Collected data:
....

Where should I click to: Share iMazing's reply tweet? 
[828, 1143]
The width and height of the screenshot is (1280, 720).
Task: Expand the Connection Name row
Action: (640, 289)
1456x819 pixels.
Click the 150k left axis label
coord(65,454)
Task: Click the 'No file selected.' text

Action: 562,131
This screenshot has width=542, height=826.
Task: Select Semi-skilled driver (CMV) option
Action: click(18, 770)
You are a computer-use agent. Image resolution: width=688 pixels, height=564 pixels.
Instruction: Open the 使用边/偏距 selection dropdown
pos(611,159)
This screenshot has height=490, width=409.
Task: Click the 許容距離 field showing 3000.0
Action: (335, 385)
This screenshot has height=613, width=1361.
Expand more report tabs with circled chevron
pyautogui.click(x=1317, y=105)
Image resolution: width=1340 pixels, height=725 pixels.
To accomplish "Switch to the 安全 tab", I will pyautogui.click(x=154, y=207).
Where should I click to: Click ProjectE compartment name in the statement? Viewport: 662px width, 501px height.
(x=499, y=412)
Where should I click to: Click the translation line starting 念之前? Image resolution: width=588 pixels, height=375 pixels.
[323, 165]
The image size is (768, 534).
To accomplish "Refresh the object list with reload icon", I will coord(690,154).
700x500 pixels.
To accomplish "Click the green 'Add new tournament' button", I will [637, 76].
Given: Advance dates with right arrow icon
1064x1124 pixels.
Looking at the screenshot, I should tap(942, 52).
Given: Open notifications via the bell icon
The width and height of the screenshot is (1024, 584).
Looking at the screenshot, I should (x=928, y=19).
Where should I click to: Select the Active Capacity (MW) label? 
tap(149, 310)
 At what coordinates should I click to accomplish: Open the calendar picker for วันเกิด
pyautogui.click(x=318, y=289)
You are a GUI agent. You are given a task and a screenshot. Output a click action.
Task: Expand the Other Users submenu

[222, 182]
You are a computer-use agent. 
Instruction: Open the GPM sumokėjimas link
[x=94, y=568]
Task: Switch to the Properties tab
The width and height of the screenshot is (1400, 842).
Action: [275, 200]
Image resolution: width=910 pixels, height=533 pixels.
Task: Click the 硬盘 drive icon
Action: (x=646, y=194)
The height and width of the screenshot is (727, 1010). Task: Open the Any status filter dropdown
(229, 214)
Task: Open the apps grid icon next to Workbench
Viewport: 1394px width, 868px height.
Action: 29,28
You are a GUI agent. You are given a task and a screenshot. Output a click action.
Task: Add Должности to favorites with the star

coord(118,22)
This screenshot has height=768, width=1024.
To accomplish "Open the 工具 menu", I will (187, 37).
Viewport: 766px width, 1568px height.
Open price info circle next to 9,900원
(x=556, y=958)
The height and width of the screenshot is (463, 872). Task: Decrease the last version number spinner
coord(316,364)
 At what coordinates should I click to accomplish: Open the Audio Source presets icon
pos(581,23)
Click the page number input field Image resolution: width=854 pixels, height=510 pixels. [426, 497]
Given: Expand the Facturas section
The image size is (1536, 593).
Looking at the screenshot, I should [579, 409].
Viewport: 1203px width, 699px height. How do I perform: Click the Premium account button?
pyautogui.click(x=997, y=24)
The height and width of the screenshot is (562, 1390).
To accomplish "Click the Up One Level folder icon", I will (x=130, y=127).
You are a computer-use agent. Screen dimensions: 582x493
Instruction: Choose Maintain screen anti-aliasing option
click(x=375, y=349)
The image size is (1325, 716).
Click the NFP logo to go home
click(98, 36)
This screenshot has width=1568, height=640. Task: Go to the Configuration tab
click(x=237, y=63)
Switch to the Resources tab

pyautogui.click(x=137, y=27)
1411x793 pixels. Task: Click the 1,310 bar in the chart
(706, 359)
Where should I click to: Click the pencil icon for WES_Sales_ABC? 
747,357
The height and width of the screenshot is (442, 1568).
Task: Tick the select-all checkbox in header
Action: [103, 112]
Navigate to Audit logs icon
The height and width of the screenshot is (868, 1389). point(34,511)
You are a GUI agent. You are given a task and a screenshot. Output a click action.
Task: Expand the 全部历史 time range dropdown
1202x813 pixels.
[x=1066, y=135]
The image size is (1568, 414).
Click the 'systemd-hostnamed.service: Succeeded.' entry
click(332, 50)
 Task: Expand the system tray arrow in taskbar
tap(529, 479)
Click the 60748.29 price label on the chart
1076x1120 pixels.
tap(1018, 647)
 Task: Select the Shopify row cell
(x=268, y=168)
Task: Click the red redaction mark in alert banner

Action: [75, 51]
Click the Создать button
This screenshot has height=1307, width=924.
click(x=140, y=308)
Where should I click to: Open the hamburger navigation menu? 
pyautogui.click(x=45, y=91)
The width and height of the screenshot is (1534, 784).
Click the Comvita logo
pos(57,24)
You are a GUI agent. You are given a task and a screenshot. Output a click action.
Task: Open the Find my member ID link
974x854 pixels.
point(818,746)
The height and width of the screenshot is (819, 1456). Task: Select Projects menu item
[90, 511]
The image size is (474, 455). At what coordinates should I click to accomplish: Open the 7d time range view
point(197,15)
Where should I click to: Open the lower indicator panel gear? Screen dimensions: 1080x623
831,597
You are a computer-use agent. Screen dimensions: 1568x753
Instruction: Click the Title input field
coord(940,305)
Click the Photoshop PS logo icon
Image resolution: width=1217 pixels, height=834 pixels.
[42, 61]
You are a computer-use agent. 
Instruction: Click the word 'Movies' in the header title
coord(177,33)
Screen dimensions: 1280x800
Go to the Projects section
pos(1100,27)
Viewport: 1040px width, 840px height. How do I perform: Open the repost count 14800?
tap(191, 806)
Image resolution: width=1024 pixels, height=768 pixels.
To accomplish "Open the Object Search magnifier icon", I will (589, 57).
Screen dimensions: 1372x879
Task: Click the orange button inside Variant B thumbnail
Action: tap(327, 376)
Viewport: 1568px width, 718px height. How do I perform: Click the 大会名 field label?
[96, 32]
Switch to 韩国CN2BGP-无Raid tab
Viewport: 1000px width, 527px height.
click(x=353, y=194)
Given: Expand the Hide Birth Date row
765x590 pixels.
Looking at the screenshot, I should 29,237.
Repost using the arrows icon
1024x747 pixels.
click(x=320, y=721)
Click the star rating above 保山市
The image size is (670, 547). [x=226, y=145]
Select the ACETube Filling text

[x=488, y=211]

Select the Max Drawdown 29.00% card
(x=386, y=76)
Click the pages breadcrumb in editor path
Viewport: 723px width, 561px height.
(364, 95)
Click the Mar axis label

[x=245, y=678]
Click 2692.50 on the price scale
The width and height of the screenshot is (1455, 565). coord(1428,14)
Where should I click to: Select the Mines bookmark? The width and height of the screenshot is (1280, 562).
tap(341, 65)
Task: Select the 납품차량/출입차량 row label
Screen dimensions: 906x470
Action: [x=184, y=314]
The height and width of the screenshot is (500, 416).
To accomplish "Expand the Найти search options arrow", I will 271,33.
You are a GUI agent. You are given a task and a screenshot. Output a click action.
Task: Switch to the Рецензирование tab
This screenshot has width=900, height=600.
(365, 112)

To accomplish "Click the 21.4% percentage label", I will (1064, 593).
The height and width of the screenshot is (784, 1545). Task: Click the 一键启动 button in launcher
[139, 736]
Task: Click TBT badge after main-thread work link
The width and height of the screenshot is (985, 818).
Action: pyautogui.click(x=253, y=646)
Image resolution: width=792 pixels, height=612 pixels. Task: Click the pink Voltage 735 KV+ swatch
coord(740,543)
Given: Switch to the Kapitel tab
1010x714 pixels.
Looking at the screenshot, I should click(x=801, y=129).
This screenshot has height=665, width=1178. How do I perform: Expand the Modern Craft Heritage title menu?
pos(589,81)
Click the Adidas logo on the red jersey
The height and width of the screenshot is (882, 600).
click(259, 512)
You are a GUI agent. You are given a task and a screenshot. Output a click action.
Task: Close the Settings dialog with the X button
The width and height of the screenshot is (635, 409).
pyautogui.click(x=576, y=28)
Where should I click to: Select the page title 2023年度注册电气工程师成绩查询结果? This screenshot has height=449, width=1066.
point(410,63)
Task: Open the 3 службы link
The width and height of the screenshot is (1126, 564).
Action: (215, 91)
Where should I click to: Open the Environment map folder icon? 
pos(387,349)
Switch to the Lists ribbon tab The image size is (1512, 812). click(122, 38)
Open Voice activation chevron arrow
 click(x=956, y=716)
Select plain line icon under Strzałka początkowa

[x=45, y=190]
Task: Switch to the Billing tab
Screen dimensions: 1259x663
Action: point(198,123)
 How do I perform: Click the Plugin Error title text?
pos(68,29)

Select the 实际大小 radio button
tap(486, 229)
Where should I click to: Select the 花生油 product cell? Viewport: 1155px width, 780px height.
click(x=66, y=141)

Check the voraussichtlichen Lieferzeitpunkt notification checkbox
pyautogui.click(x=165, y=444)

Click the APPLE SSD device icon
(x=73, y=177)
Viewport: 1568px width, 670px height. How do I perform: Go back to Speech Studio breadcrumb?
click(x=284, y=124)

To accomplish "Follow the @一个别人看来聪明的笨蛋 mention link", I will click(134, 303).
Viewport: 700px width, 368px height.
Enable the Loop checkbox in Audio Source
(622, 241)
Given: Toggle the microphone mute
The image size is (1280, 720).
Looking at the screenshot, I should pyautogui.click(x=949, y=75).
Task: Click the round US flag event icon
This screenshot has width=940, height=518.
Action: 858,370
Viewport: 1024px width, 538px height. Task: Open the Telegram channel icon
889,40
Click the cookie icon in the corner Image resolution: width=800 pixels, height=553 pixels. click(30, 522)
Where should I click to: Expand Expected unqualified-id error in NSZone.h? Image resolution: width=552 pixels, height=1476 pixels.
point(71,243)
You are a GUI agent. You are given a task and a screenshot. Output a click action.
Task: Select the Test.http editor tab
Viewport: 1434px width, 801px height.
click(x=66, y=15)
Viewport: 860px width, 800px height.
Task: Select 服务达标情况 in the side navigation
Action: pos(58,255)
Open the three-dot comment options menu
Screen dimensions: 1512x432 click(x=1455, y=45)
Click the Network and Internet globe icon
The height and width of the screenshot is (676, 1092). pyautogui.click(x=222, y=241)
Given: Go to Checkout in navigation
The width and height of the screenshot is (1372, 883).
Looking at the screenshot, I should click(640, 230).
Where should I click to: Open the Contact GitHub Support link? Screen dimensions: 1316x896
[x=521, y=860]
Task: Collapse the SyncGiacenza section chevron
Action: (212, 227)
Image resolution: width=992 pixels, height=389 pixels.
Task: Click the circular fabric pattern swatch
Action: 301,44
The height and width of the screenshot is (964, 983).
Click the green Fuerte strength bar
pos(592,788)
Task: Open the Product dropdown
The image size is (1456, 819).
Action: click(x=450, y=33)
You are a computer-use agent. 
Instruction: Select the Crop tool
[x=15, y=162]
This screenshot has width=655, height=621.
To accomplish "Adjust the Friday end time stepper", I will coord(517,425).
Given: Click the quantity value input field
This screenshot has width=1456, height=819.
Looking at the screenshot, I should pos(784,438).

....

→ **YOUR TASK**
In the data above, start at the line that has "The height and width of the screenshot is (784, 1545).", stop after the line that has "Given: Switch to the Kapitel tab", and print every line in between exactly as it stands.

→ **TASK SOLUTION**
The height and width of the screenshot is (784, 1545). Task: Click the 一键启动 button in launcher
[139, 736]
Task: Click TBT badge after main-thread work link
The width and height of the screenshot is (985, 818).
Action: pyautogui.click(x=253, y=646)
Image resolution: width=792 pixels, height=612 pixels. Task: Click the pink Voltage 735 KV+ swatch
coord(740,543)
Given: Switch to the Kapitel tab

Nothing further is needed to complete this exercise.